Images excluded, reproduce each line of the records exactly as it stands.

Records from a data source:
☆ ☆ ☆ ☆ ☆ ☆ ☆

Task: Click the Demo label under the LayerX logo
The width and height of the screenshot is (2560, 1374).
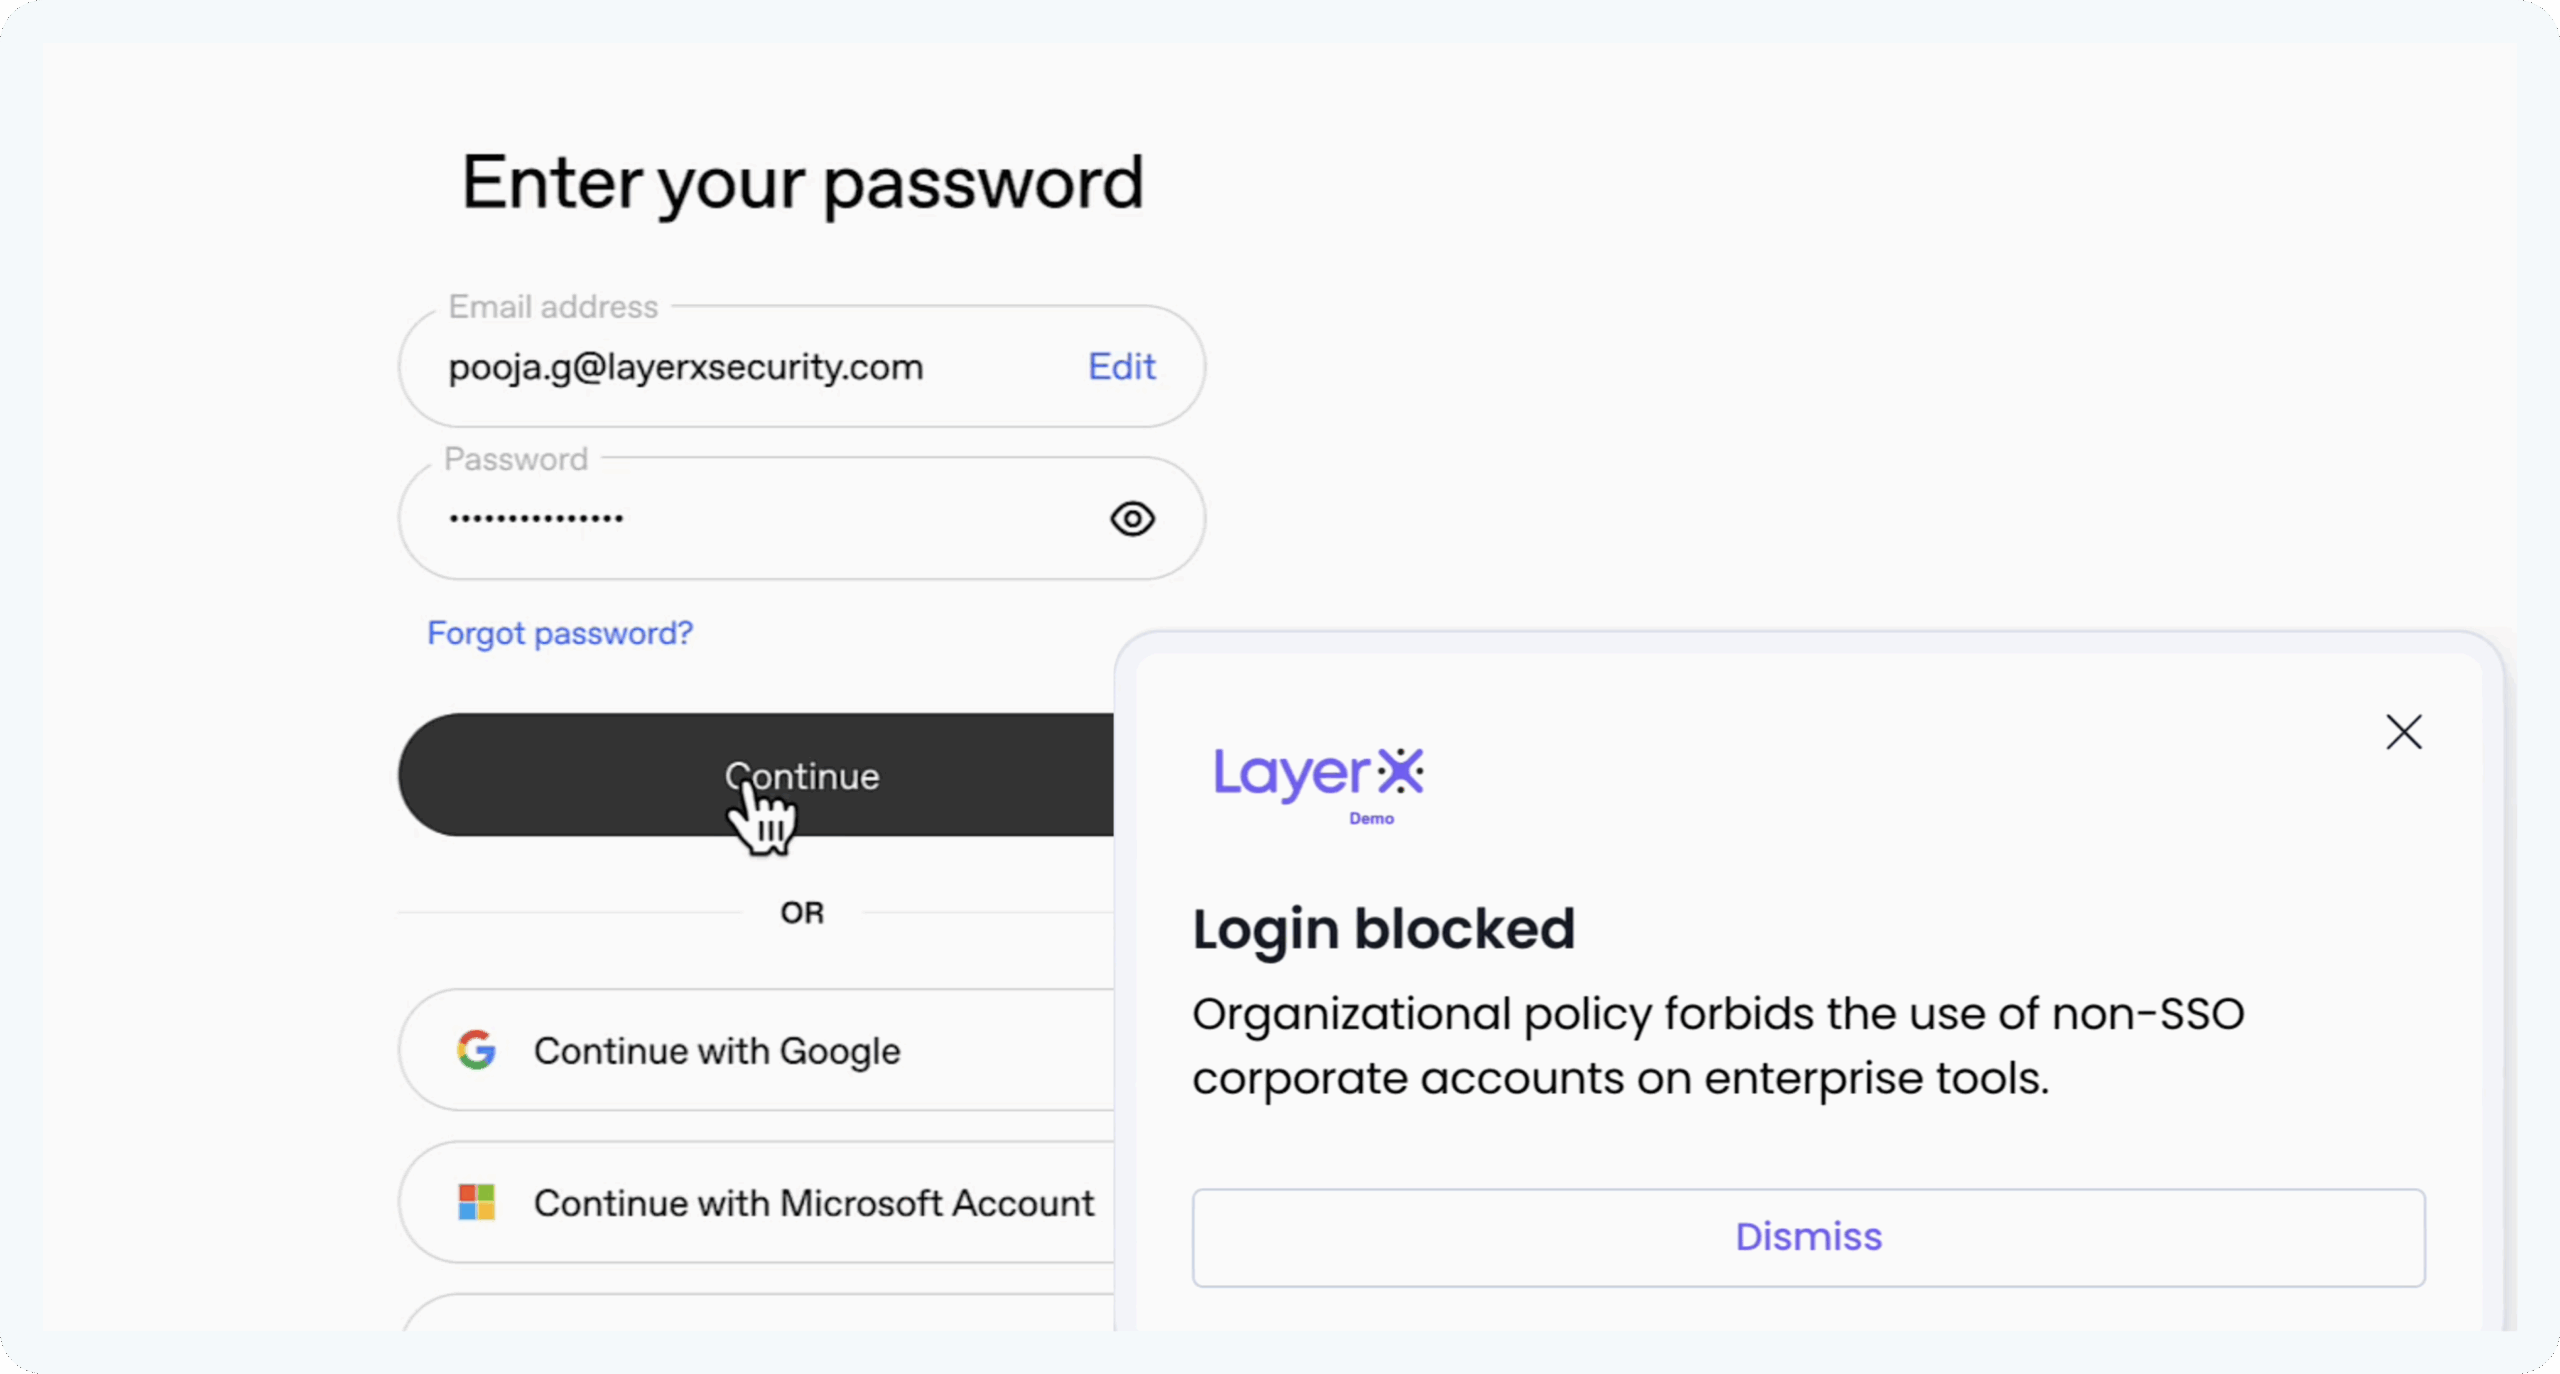Action: coord(1371,819)
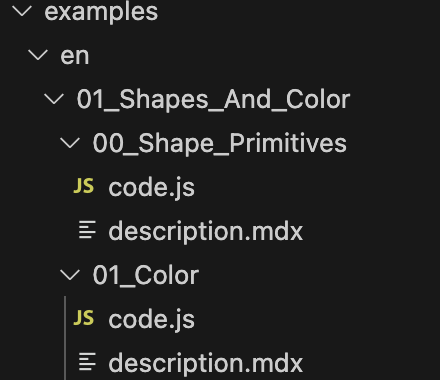The height and width of the screenshot is (380, 440).
Task: Collapse 01_Shapes_And_Color using its chevron
Action: pyautogui.click(x=54, y=99)
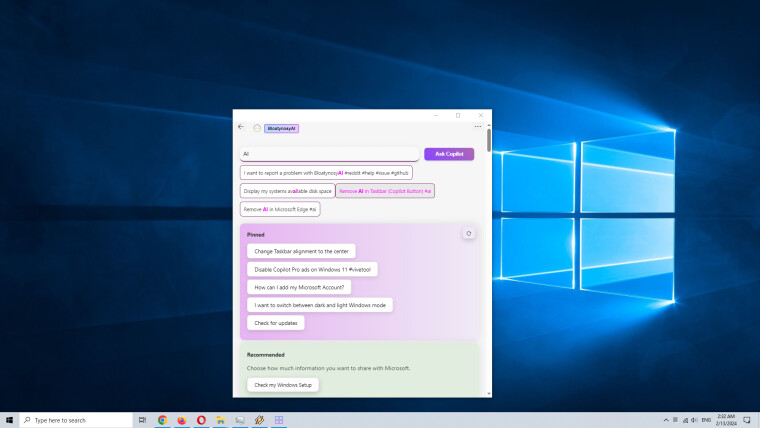
Task: Open the Windows Start menu
Action: [10, 420]
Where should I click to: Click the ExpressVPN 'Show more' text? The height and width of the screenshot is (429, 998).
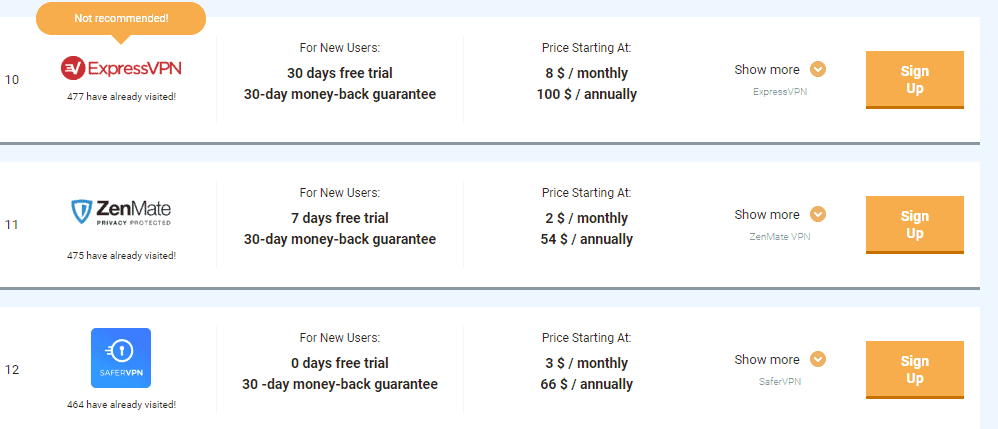766,69
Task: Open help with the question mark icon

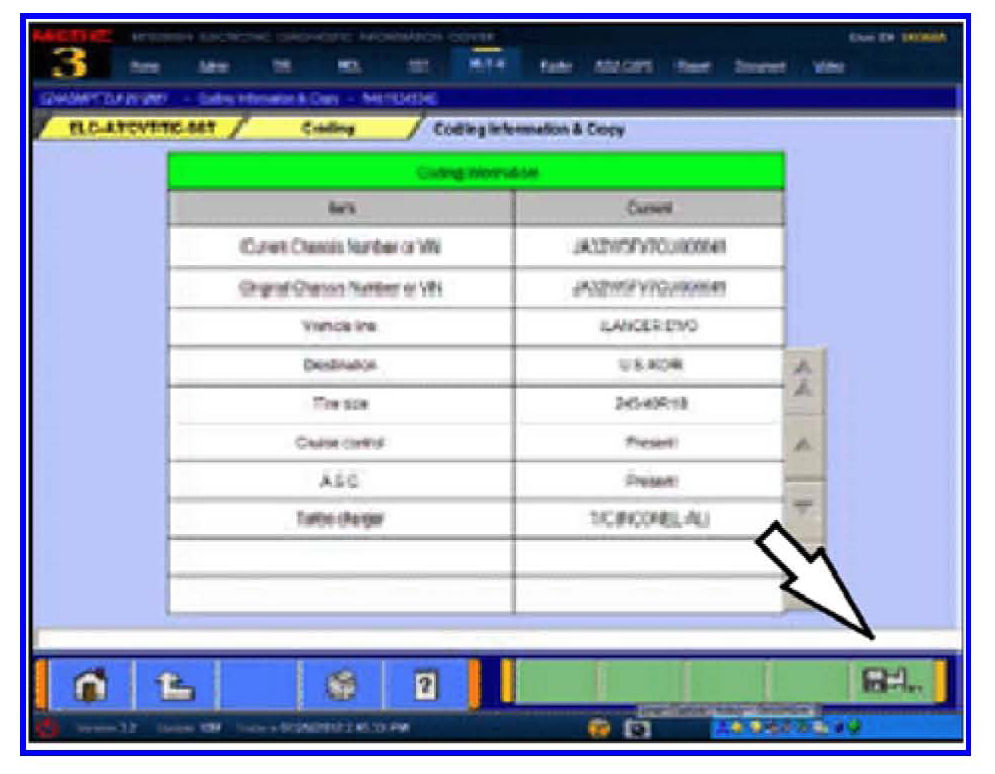Action: click(423, 687)
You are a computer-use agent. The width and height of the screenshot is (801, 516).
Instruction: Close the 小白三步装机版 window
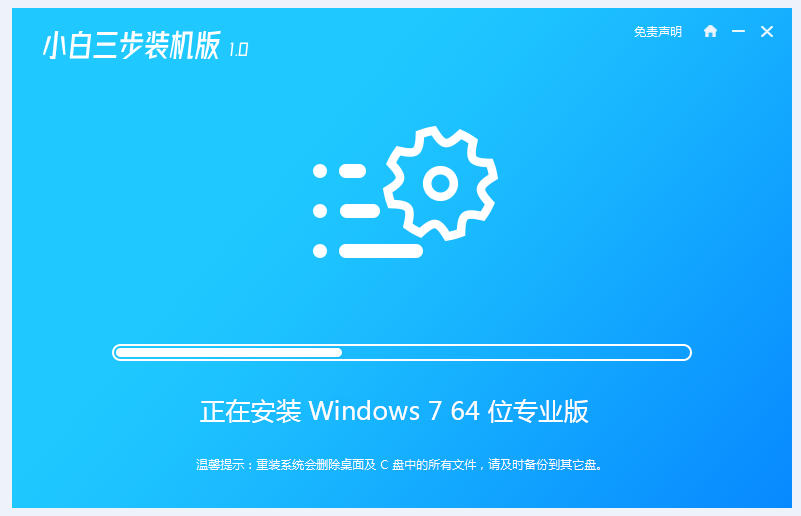[x=767, y=32]
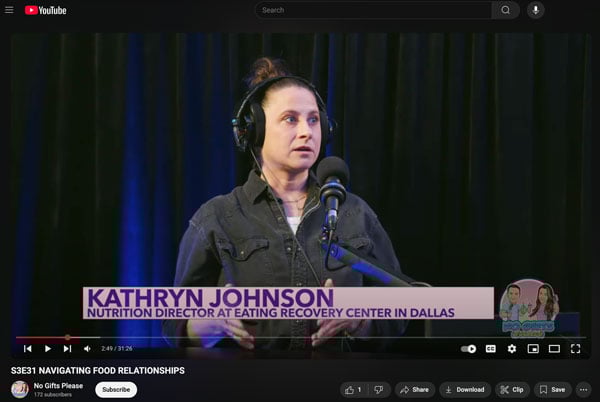The height and width of the screenshot is (402, 600).
Task: Enter full screen mode
Action: coord(575,349)
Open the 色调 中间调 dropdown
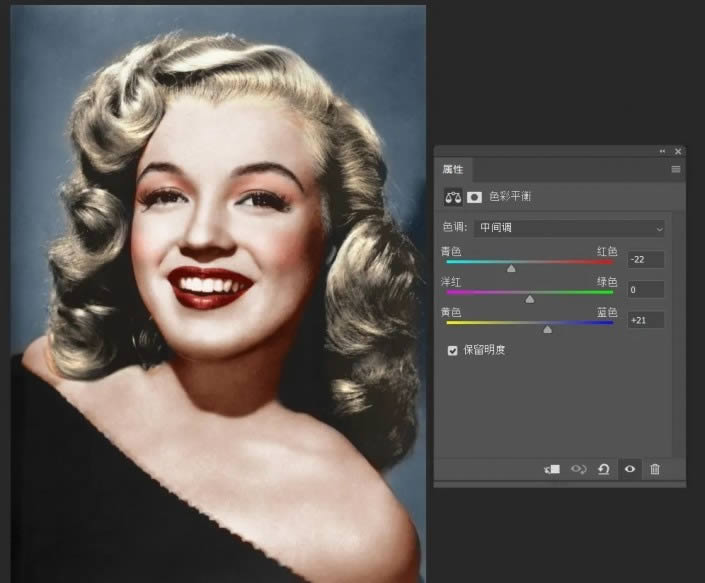Image resolution: width=705 pixels, height=583 pixels. coord(569,228)
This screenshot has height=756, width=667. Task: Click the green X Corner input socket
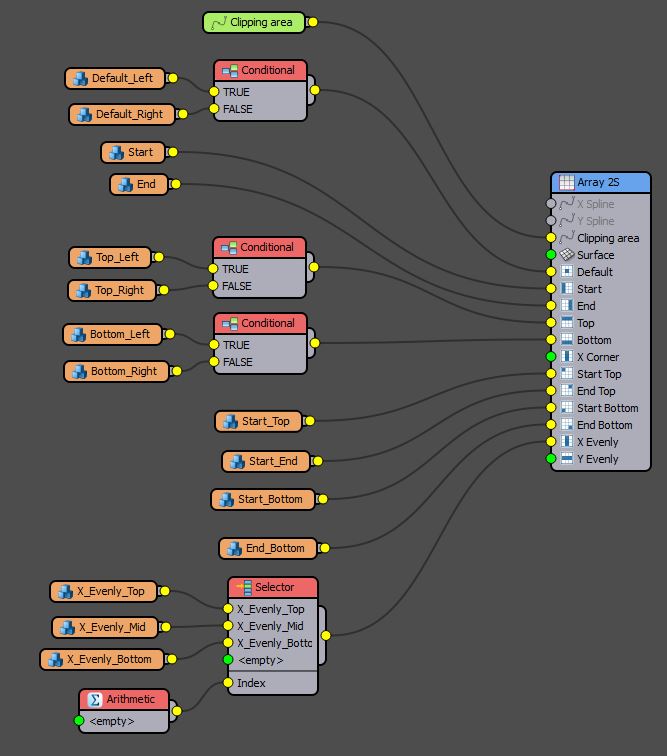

☆ ☆ ☆ ☆ ☆ ☆ ☆

### Exercise output
Task: Click the Demo label under the LayerX logo
The width and height of the screenshot is (2560, 1374).
Action: coord(1371,819)
The height and width of the screenshot is (380, 440).
Task: Collapse 01_Shapes_And_Color using its chevron
Action: pyautogui.click(x=54, y=99)
Task: Open the Windows Start menu
Action: [10, 420]
Where should I click to: Click the ExpressVPN 'Show more' text? The height and width of the screenshot is (429, 998).
766,69
Task: Open help with the question mark icon

Action: click(423, 687)
You are a computer-use agent. The width and height of the screenshot is (801, 516).
Instruction: Close the 小白三步装机版 window
[x=767, y=32]
The height and width of the screenshot is (402, 600).
Task: Enter full screen mode
Action: coord(575,349)
Open the 色调 中间调 dropdown
Image resolution: width=705 pixels, height=583 pixels. coord(569,228)
This screenshot has height=756, width=667. Task: Click the green X Corner input socket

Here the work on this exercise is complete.